Wir entdecken Phnom Penh, eine lebendige und immer wieder faszinierende Stadt. Elegante, von Bäumen gesäumte Boulevards, sowie Uferpromenaden erinnern an vergangene Zeiten; heute strotzt diese Stadt nur so vor Emsigkeit; tausende von Mopeds schlängeln sich durch den täglichen Berufsverkehr und Straßenverkäufer preisen ihre Waren an. Wir beginnen die Tour mit Wat Phnom, dem Geburtsort der Stadt. Anschließend besichtigen wir den Königspalast, der bis heute die offizielle Residenz des Königs Norodom Sihamoni ist, sowie die Silberpagode und das Nationalmuseum. Nachmittags erhalten wir einen Einblick in die tragische Vergangenheit von Kambodscha: wir besichtigen das Tuol Sleng Museum. Was früher eine Schule war, wurde 1975 vom Regime der Roten Khmer in einen Ort des Verhörs und der Folter umgewandelt.

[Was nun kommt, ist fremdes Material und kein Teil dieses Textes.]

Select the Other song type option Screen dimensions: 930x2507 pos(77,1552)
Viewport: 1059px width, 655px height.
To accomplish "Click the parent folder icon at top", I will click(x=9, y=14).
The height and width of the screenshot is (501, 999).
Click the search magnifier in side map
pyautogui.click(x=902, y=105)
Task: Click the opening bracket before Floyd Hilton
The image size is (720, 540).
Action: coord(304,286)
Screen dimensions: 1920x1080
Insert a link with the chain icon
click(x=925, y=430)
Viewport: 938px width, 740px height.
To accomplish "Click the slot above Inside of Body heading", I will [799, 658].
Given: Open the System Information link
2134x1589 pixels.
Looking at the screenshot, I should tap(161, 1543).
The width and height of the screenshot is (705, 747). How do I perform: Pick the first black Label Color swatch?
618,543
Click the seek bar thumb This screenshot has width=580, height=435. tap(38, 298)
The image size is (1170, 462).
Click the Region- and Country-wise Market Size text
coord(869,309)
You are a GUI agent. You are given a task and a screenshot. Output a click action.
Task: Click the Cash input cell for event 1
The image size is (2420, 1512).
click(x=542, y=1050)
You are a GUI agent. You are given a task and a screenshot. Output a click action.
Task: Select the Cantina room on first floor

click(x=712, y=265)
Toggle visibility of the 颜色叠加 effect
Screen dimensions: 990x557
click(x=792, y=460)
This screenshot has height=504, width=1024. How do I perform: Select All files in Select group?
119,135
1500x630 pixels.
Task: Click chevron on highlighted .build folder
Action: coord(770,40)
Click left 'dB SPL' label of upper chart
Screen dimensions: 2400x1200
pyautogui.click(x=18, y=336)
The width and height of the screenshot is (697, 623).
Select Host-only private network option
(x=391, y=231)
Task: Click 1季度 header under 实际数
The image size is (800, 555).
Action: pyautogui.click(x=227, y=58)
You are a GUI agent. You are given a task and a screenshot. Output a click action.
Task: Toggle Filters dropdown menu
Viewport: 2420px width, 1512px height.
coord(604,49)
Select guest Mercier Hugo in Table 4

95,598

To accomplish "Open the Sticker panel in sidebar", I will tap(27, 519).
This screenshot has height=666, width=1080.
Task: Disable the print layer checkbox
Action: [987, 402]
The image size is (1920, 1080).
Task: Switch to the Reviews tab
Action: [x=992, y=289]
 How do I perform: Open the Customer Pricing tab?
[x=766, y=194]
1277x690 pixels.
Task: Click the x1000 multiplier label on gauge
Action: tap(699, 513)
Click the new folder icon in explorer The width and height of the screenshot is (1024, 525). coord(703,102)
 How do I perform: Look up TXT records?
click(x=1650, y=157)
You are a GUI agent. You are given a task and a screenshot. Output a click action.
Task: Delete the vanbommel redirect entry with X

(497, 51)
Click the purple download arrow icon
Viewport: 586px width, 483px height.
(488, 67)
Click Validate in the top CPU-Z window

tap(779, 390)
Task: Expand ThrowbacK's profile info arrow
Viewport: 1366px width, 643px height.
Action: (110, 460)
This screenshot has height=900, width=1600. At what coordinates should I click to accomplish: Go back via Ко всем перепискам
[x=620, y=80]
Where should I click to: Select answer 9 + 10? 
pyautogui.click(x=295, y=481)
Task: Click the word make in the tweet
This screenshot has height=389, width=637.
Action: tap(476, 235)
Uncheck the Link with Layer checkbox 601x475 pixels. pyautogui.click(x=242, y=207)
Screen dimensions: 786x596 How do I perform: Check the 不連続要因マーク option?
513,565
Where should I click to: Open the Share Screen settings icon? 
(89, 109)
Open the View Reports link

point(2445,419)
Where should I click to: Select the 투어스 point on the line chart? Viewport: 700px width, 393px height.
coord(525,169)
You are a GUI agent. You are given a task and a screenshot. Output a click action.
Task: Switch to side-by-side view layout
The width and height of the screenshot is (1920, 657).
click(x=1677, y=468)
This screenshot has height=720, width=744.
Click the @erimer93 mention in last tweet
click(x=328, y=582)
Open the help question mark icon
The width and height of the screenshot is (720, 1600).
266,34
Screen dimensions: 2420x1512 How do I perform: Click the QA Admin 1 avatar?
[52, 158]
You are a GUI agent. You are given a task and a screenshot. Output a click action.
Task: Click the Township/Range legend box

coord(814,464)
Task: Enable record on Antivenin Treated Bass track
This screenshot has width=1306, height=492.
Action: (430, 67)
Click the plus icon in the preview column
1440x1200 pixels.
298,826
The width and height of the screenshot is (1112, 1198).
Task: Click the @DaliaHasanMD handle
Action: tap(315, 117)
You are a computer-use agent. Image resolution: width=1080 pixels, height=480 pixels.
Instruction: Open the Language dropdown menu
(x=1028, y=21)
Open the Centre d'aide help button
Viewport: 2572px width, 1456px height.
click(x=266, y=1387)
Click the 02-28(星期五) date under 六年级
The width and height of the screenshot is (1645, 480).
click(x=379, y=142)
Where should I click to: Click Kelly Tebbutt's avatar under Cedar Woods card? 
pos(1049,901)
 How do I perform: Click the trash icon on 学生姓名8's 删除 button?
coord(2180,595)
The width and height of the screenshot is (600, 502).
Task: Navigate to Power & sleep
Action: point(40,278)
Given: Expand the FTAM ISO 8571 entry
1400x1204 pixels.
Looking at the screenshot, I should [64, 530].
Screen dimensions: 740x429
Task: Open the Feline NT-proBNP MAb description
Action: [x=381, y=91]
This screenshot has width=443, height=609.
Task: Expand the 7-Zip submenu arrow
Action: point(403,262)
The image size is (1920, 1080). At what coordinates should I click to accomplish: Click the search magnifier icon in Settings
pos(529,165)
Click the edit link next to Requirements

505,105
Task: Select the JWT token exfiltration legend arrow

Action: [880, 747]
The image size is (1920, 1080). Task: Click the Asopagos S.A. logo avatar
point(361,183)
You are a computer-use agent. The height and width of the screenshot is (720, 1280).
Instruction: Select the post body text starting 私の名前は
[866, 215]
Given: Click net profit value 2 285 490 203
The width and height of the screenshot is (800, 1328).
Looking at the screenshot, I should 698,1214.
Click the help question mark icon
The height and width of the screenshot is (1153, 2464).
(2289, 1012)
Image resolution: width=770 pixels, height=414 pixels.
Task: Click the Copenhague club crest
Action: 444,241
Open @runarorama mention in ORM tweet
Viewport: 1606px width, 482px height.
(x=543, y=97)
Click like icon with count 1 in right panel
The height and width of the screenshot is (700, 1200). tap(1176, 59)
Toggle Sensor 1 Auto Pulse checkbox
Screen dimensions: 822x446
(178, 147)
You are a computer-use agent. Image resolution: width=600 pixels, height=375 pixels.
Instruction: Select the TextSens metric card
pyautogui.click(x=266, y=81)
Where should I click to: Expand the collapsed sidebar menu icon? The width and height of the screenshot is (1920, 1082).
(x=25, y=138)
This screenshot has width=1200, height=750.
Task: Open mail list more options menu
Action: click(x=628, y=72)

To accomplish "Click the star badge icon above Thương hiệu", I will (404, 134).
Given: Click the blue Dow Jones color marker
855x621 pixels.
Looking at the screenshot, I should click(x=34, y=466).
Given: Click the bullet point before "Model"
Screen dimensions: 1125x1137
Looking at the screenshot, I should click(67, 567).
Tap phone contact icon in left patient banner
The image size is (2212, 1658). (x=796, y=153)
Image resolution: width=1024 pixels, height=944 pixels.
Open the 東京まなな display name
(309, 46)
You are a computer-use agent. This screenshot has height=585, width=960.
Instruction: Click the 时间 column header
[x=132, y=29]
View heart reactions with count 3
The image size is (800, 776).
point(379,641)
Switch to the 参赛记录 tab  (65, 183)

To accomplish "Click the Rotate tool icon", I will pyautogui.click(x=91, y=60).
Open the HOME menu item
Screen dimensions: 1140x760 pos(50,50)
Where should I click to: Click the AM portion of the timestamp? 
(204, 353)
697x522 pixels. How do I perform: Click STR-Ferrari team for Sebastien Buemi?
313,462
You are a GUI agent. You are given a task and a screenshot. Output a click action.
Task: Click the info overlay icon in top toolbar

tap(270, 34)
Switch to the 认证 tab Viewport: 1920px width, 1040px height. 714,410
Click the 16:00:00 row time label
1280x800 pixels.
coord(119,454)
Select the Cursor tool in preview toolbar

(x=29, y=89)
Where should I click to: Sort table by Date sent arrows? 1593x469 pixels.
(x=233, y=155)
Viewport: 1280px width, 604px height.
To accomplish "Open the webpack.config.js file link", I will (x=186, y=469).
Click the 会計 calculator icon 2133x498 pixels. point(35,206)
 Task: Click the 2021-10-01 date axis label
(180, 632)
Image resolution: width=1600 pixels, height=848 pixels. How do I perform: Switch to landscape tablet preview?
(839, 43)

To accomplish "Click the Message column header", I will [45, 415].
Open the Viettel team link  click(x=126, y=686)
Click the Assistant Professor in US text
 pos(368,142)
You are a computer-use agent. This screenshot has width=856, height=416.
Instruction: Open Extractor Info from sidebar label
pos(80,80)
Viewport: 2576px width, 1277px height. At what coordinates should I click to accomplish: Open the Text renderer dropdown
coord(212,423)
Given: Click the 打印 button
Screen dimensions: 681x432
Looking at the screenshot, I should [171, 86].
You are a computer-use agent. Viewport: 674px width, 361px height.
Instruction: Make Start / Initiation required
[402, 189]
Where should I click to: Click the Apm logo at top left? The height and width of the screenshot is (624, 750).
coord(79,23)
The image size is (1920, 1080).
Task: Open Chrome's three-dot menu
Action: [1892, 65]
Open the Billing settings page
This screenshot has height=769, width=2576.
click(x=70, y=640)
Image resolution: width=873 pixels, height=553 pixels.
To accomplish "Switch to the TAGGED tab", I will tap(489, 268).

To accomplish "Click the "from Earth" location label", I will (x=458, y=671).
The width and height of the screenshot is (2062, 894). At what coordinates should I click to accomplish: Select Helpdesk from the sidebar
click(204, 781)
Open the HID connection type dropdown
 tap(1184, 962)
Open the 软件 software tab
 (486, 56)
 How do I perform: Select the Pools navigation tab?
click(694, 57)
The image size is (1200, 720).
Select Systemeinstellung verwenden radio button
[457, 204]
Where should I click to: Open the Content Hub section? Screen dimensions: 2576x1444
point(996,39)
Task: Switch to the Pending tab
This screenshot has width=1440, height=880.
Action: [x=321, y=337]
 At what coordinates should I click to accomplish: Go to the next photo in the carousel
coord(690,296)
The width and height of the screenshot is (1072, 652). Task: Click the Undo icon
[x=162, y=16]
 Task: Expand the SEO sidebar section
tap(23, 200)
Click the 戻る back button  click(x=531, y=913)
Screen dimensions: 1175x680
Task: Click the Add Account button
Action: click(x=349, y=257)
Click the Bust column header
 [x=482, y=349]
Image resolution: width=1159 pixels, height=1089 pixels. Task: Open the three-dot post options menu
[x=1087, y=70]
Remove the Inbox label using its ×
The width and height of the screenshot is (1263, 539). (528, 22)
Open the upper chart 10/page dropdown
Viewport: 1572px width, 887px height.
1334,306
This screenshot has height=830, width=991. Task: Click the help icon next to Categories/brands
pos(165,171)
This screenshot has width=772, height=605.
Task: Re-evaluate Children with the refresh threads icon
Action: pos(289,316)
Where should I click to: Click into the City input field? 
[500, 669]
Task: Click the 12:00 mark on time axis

Zum Schluss besuchen wir den Zentralmarkt, ein überdachter Markt mit einem Kuppelbau als Zentrum, auf dem Sie nahezu alle Arten von Souvenirs finden können. Üb. in Phnom Penh. (F)

15. Tag:

Heute müssen wir uns verabschieden. Es erfolgt ein Transfer und der Rückflug.

16. Tag:

Wir erreichen Deutschland.

Generelle Hinweise

Charakteristik

Die Wanderungen setzen eine normale Kondition voraus.